One of the most important requirements to benchmark circuits is scalability, i.e., the ability to increase the integration scale to, potentially, tens of millions of Josephson junctions and other components, similarly to CMOS circuits. Yet another important requirement is the ability to test and benchmark magnetic flux trapping. This problem is specific to superconductor electronics and has no analogs in CMOS circuits.
In our previous work, we suggested a simple and scalable ac-biased shift register, and explained how it can be used for generic technology benchmarking and flux trapping evaluation [19] . Functionally, it is similar to a "scan chain" technique widely accepted in CMOS technology. Being a shift register, our circuit shares drawbacks of all shift registers -it is a periodic structure rather than a more valuable "random" mix of logic gates. On the other hand, its design offers a unique possibility of evaluating critical currents of Josephson junctions in every register cell. Due to an ac-biasing scheme implemented, the circuit integration scale can be increased to multimillion-junction scale without significant complications associated with applications of large bias currents.
II. STRUCTURE OF THE TEST CIRCUIT
A unit cell of the register developed in [19] is shown in Fig. 1 . Each cell contains a chain of four inductances (L1-L4), each connected to the ground plane by a Josephson junction. All four junctions (J1-J4) have identical target parameters. The cell also has a "handle" -inductance L6 inductively coupled to the common ac clock line. Since [19] , we implemented a number of cell improvements driven by a progress with understanding technological limitations.

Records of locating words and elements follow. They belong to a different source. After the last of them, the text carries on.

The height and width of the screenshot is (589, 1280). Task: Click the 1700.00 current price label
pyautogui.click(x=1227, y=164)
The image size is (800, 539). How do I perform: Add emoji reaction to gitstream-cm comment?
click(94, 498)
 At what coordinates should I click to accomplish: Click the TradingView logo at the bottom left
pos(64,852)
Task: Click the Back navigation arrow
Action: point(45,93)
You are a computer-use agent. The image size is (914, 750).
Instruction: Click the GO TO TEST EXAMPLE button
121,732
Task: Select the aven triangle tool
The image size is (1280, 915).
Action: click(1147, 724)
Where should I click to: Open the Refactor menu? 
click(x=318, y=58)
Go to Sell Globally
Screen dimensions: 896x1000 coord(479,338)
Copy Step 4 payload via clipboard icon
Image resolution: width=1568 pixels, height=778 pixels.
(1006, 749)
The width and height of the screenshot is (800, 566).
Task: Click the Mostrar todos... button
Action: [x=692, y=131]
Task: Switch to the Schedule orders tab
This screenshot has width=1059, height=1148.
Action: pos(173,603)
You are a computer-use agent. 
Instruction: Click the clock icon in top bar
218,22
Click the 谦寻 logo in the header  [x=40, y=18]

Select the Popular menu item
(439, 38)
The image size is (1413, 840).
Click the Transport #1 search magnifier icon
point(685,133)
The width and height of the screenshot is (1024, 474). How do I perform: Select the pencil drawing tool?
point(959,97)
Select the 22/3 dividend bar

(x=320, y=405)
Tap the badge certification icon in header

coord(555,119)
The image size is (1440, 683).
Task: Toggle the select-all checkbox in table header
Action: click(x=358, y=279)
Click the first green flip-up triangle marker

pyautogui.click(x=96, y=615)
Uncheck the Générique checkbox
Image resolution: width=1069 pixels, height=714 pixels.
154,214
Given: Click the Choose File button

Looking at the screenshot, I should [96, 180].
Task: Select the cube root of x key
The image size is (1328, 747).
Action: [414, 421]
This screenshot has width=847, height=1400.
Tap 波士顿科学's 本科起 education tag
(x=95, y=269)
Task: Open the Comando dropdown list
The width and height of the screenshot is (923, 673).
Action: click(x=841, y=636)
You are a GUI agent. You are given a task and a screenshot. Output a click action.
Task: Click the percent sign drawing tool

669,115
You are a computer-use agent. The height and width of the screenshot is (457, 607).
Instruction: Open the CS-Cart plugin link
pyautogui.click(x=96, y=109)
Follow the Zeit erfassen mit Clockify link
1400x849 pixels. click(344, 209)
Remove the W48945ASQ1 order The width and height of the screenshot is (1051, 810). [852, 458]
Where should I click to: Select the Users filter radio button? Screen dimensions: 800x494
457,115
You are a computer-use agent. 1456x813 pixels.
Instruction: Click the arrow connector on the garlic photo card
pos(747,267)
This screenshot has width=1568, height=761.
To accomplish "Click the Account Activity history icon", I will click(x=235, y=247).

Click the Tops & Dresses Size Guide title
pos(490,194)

Besides, we have made two major layout upgrades of the original layout [19] shown in Fig. 1(c) . Fig. 1(d) illustrates our progress with cell miniaturization due to incremental upgrades of the MIT LL process from the SFQ4ee to the SFQ5ee node. In particular, we used a smaller number of larger "dummy" Josephson junctions and more aggressive inductor linewidth and via design rules. Both technology nodes use 0.1-mA/μm 2 Josephson junctions requiring resistive shunts. Fig. 1(e) shows how the cell area can be further reduced by using a prospective technology with 0.5-mA/μm 2 self-shunted Josephson junctions [20] . Regular cells are connected into interleaved strings with opposite data propagation directions (see Fig. 2 ). The ends of neighboring strings are connected by "U-turn" cells (the upper right corner in Fig. 2 ), which are functionally and schematically identical to the regular cells shown in Fig. 1 . In [19] we demonstrated a possibility to tap data from internal points of the register using dc-biased RSFQ-type "U-turn" inserts. In this work, we use a more efficient way to tap data by using a new ac-biased U-turn cell shown in Fig. 3 . We designed the cell in two steps. Firstly, we connected junction J3 with the first junction (J5) of the usual (dc-biased) JTL line via a relatively large (2 PSCAN units or 5.28 pH) inductance. Then we used PSCAN to align margins of the U-turn cell with margins of the unit cells by adjusting the cell inductances.
We placed the strings of cells (see Fig. 2 ) at 1-μm spacing. The empty spaces between them made very long moats. We cut them into shorter moats by connecting the sky and ground planes of the adjacent rows of cells by short bridges. The distance W between the bridges does not affect the circuit operation but could affect the moat efficiency. Different values of W could be used within a single register for a comparative study of moat efficiencies.
III. MEASUREMENT TECHNIQUE
The testing techniques proposed in [19] and enabling the extraction of margins of all individual cell in our shift registers consists of several steps. The first step is to establish that an N-bit register under test is operational and find its global margins -a range of positive and negative amplitudes of rectangle clock pulses shifting the input data pattern from the register input to its output after N clock periods. Intermediate data taps (see Fig. 3 ) can be used to observe the input pattern propagation through the register. These global or "nominal" amplitudes are then extensively used to write in and read out the special test patterns. An automated test set-up Octopux was used to synthesize the clock and data patterns and acquire output patterns at multiple data taps. The typical ac clock waveform is shown in Fig. 4 . The typical clock frequency was about 100 kHz.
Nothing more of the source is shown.